Czech and Austrian Photography
April 28, 2006- June 17, 2006
529 W 20th St
The photographic works of Miro Svolik, Paul Ickovic, and Helmut Grill are about fresh looks and double takes. Saturated with unanswered questions, they also are full to the brim with humor that ranges from the playful simplicity of a naïve or fantastic narrative to a social commentator's dark irony.
Miro Svolik also manipulates his images by staging his photographs or assembling them in collages. The pictures he creates overflow with warmth and sudden poetry of a favorite tale retold by a new imaginative storyteller. They provoke with their wit and the seeming simplicity of their message. Svolik's works remind us that photography is about the contrast between the straightforward documented truth and the implications that the curves make as they transform themselves from nudes to landscapes to sketch-like silhouettes.
According to Paul Ickovic himself, the artist works with "formal, yet humorous portrayals of humanity and the romantic – I am interested in people in the margins. I often shoot people waiting for something to happen." His photographs are honest in their unmanipulated technique as well as in their use of the decisive moment in which he captures his subjects.
Helmut Grill works with the medium rather than the technique of photography, composing his pictures from fragments of images that exist in the public domain of the Internet. In the Alphapeople series, the pieces fit together to form a face that radiates with a haunting familiarity of a distorted ideal. The Astarte series, on the other hand, offers us a glimpse of sex and violence that is as synthetic as the pop culture that overindulges in both of those universal drives.
About the Artists:
Slovak-born, Czech photographer, Miro Svolik is a well-known artist, whose works can be found at major museums in Europe and the US, like the MoMA and International Center of Photography, New York, and the Art Institute of Chicago. Born in 1960, Svolik trained at the FAMU Prague (1981 – 1987) and played a major part in the Slovak New Wave of photography in the 1980s. He currently resides and works in Prague.

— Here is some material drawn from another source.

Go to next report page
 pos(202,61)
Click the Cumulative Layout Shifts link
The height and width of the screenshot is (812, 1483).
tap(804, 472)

Paul Ickovic's works can be found in the collections of MoMA, International Center of Photography, Harvard University, Minneapolis Institute of Art, Bibliotheque Nationale, Paris, and National Gallery of Art, Prague. He lives and works in Sag Harbor, NY.
Helmut Grill lives and works in Vienna. His works have been exhibited in galleries in Europe and North and South America since 1995, including the Westwood Gallery in New York.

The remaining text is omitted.